◆ **ABOUT THIS EXERCISE**:
Your answer must contain only the lines from the one containing "Choose X Axis (Inverted) from the menu" through the end of the entries below, reproduced character for character.

◆ **INFORMATION**:
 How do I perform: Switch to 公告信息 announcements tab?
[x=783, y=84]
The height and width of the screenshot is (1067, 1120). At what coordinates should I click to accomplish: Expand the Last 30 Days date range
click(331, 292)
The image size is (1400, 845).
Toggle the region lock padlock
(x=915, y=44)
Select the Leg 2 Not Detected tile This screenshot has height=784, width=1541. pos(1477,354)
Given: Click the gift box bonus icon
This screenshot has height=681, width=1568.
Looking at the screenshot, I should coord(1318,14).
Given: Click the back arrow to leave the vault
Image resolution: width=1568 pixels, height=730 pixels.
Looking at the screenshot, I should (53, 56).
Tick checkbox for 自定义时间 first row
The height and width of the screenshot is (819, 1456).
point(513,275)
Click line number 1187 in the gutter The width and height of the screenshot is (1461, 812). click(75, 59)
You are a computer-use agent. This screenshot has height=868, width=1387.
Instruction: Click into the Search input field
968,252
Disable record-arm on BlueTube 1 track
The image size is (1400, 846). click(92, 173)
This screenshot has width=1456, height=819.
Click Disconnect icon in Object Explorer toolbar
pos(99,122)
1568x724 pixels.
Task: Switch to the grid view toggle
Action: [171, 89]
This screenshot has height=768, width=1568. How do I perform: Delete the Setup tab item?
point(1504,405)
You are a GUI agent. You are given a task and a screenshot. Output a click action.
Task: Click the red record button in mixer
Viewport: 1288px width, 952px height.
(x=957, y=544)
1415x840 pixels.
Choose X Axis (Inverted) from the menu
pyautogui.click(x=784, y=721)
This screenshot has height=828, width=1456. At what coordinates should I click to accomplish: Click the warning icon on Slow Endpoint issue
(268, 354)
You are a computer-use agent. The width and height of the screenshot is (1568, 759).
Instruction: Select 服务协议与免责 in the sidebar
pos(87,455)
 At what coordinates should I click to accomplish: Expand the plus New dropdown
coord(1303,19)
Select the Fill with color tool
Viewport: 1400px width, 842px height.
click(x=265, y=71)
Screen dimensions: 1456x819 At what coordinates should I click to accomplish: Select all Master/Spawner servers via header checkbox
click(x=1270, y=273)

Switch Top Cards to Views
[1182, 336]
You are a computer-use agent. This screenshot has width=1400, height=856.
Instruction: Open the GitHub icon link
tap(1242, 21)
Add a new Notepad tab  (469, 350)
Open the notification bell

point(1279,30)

◆ **FINISHED TASK**:
Choose X Axis (Inverted) from the menu
pyautogui.click(x=784, y=721)
This screenshot has height=828, width=1456. At what coordinates should I click to accomplish: Click the warning icon on Slow Endpoint issue
(268, 354)
You are a computer-use agent. The width and height of the screenshot is (1568, 759).
Instruction: Select 服务协议与免责 in the sidebar
pos(87,455)
 At what coordinates should I click to accomplish: Expand the plus New dropdown
coord(1303,19)
Select the Fill with color tool
Viewport: 1400px width, 842px height.
click(x=265, y=71)
Screen dimensions: 1456x819 At what coordinates should I click to accomplish: Select all Master/Spawner servers via header checkbox
click(x=1270, y=273)

Switch Top Cards to Views
[1182, 336]
You are a computer-use agent. This screenshot has width=1400, height=856.
Instruction: Open the GitHub icon link
tap(1242, 21)
Add a new Notepad tab  (469, 350)
Open the notification bell

point(1279,30)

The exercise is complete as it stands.